Current recommendations for women who have a BRCA1 or BRCA2 mutation are to undergo breast surveillance
from age 25 years onward with mammography annually and clinical breast examination
(CBE) every 6 months; however, many tumors are detected at a relatively advanced
stage. Magnetic resonance imaging (MRI) and ultrasound may improve the ability
to detect breast cancer at an early stage.
To compare the sensitivity and specificity of 4 methods of breast cancer
surveillance (mammography, ultrasound, MRI, and CBE) in women with hereditary
susceptibility to breast cancer due to a BRCA1 or BRCA2 mutation.
Design, Setting, and Participants
A surveillance study of 236 Canadian women aged 25 to 65 years with BRCA1 or BRCA2 mutations who underwent
1 to 3 annual screening examinations, consisting of MRI, mammography, and
ultrasound at a single tertiary care teaching hospital between November 3,
1997, and March 31, 2003. On the day of imaging and at 6-month intervals,
CBE was performed.
Main Outcome Measures
Sensitivity and specificity of each of the 4 surveillance modalities,
and sensitivity of all 4 screening modalities vs mammography and CBE.
Each imaging modality was read independently by a radiologist and scored
on a 5-point Breast Imaging Reporting and Data System scale.
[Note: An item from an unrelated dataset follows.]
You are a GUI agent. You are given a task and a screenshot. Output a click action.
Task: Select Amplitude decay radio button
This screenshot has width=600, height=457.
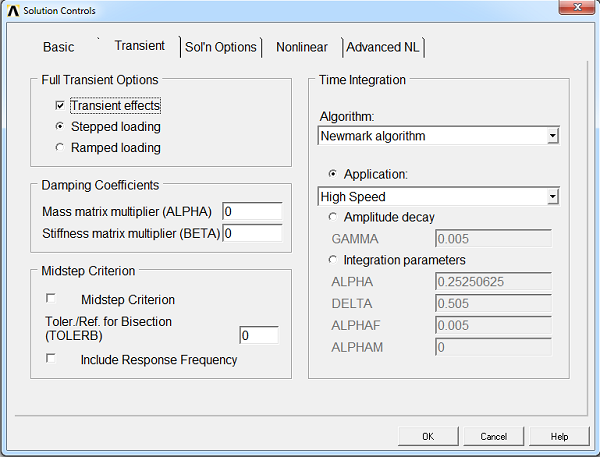click(333, 217)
All lesions with
a score of 4 or 5 (suspicious or highly suspicious for malignancy) were biopsied.
There were 22 cancers detected (16 invasive and 6 ductal carcinoma in situ).
Of these, 17 (77%) were detected by MRI vs 8 (36%) by mammography, 7 (33%)
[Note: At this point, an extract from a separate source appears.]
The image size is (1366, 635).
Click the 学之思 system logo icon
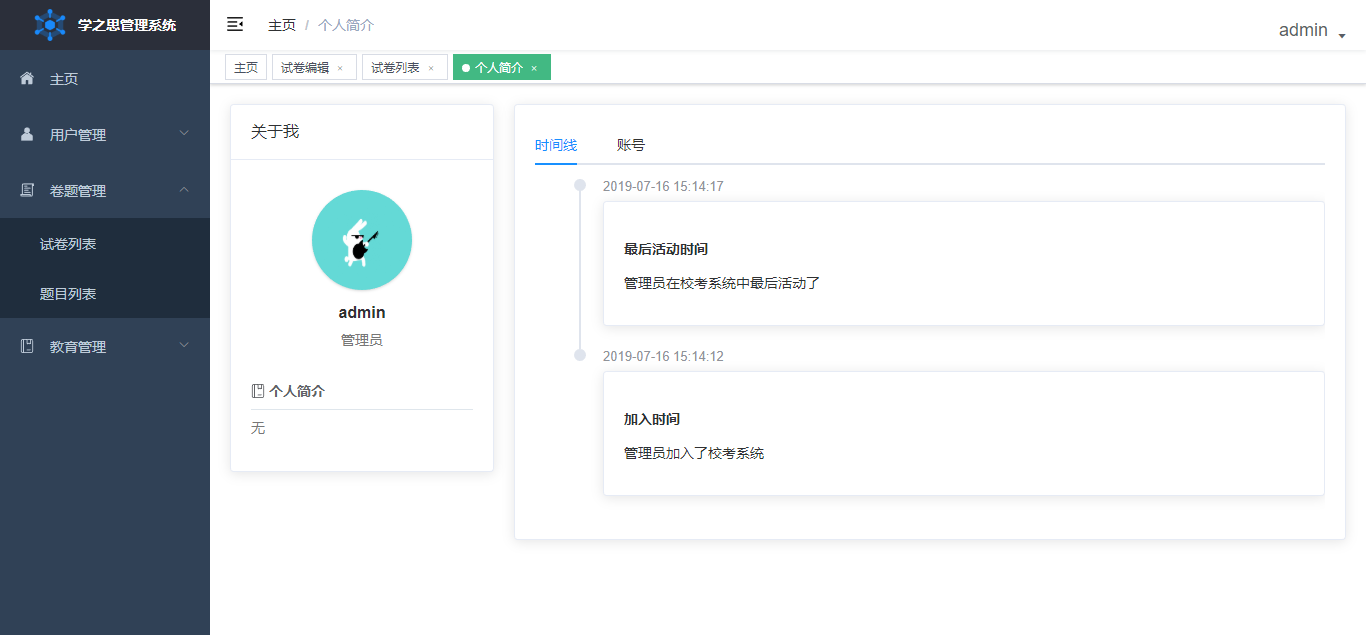click(x=50, y=25)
by ultrasound, and 2 (9.1%) by CBE. The sensitivity and specificity (based
on biopsy rates) were 77% and 95.4% for MRI, 36% and 99.8% for mammography,
33% and 96% for ultrasound, and 9.1% and 99.3% for CBE, respectively. There
was 1 interval cancer. All 4 screening modalities combined had a sensitivity
of 95% vs 45% for mammography and CBE combined.
In BRCA1 and BRCA2 mutation
carriers, MRI is more sensitive for detecting breast cancers than mammography,
ultrasound, or CBE alone. Whether surveillance regimens that include MRI will
reduce mortality from breast cancer in high-risk women requires further investigation.